### SELECTION
# Buying first bandsaw. Used jet 14inch for $150



## frogr42000 (Apr 10, 2009)

I'm not sure of the age of this saw. What are some things i should be looking for when I get there?


----------



## PurpLev (May 30, 2008)

1. make sure it works? smooth operation, no stiff parts (motor and wheels)
2. check that the blade can run balanced in the middle of the wheels (rotate the wheel with your hand, and check that the blade stays in the middle of it)
3. check that there are no loose parts
4. check the table and trunnion that everything is solid, steady, and doesn't wobble about
5. check that blade tension works properly.

I'm sure others can chime in with more stuff.


----------



## frogr42000 (Apr 10, 2009)

thank you so much. Is it a bad idea for a first timer to buy a used bandsaw? I was looking at a 14" grizzly for around $500 but was thinking i could save some money in the time being. I know what get tools jet makes.


----------



## PurpLev (May 30, 2008)

$150 if a very good price for a 14" bandsaw (esp. Jet) which might indicate that it's not in the best shape, but that's not a given.

do your research, and make sure that whatever bandsaw you're getting - it has the features that you need it to have. otherwise you'd be getting something that won't do what you want it to - or you'd be paying way over what you should for something that has many features that you dont even need, to do something rather simple…

either way, for $150 - you can't go too wrong…

keep in mind - bandsaw is one of those toold that requires lots of fiddling around with to work with - switching between blades, readjusting blade guides etc… so make sure you get one that is easy to work with.


----------



## frogr42000 (Apr 10, 2009)

cool. from the sounds of it the guy does a lot of metal cutting and has switched to a larger horizontal model. I asked my he was selling and he said he just doesn't use it anymore. Well I'm going to look at it after work this evening. I will drop a line and maybe some pictures after.


----------



## Kindlingmaker (Sep 29, 2008)

Another thing about buying used equipment and doing "some" repairs is that you become very knowledgable and intimate with that equipment and learn what it can and can't do and that can help prepare you for what you may want in a new one in the future.


----------



## HallTree (Feb 1, 2008)

The guy might not use it anymore, it has a hidden flaw, or he got it at a midnight special.


----------



## brianinpa (Mar 16, 2008)

$150.00 sounds like a good price. Check for the obvious damage and then start to look for the hidden kind. Do the wheels turn smoothly? Take the blade off and spin them. This will show what the bearings are doing. Not sure what kind of drive a Jet has, but if possible, disconnect the motor and start just the motor, that will show any sounds from the motor.

### GIVEN REQUEST 1
Copy the bandsaw thread from "either way, for" to "to work with.".

### MATERIAL SUPPLIED
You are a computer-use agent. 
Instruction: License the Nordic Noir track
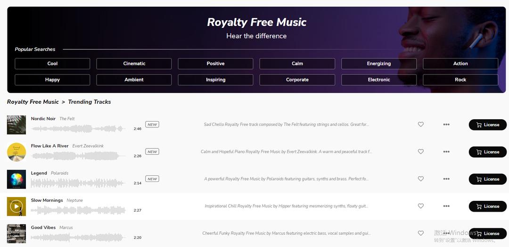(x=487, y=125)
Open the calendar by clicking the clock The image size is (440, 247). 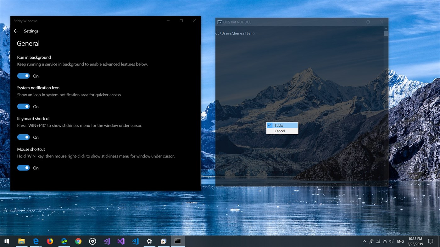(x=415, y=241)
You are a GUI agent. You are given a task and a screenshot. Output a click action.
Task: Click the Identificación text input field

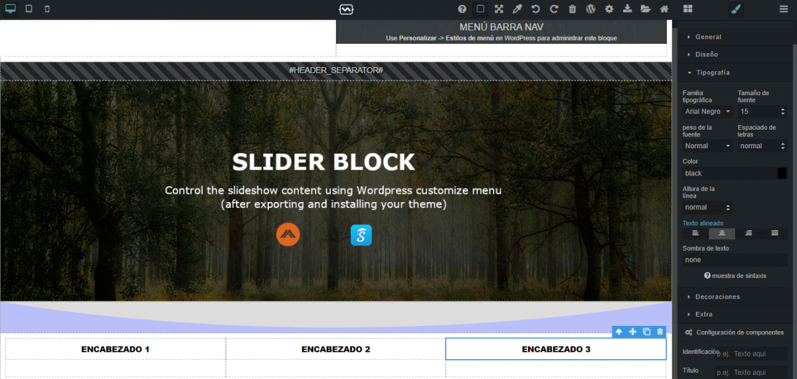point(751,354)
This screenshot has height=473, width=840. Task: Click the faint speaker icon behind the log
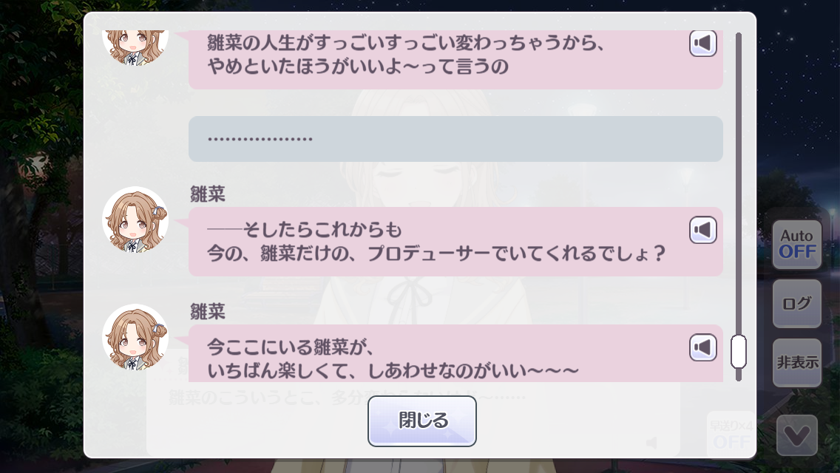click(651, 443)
--
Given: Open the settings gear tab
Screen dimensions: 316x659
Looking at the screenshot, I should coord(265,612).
---
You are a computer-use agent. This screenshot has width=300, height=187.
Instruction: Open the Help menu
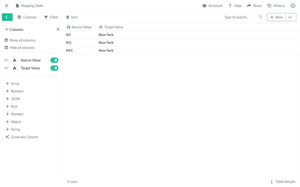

### GIVEN REQUEST 2
Put the rows from the line with "You are a GUI" to the line with "click(651, 443)" into a Markdown table with the columns Row and Line, leaving out blank lines and pictures.

### ANSWER 1
either way, for $150 - you can't go too wrong…

keep in mind - bandsaw is one of those toold that requires lots of fiddling around with to work with - switching between blades, readjusting blade guides etc… so make sure you get one that is easy to work with.

### ANSWER 2
| Row | Line |
|---|---|
| 1 | You are a GUI agent. You are given a task and a screenshot. Output a click action. |
| 2 | Task: Click the Identificación text input field |
| 3 | point(751,354) |
| 4 | This screenshot has height=473, width=840. Task: Click the faint speaker icon behind the log |
| 5 | click(651, 443) |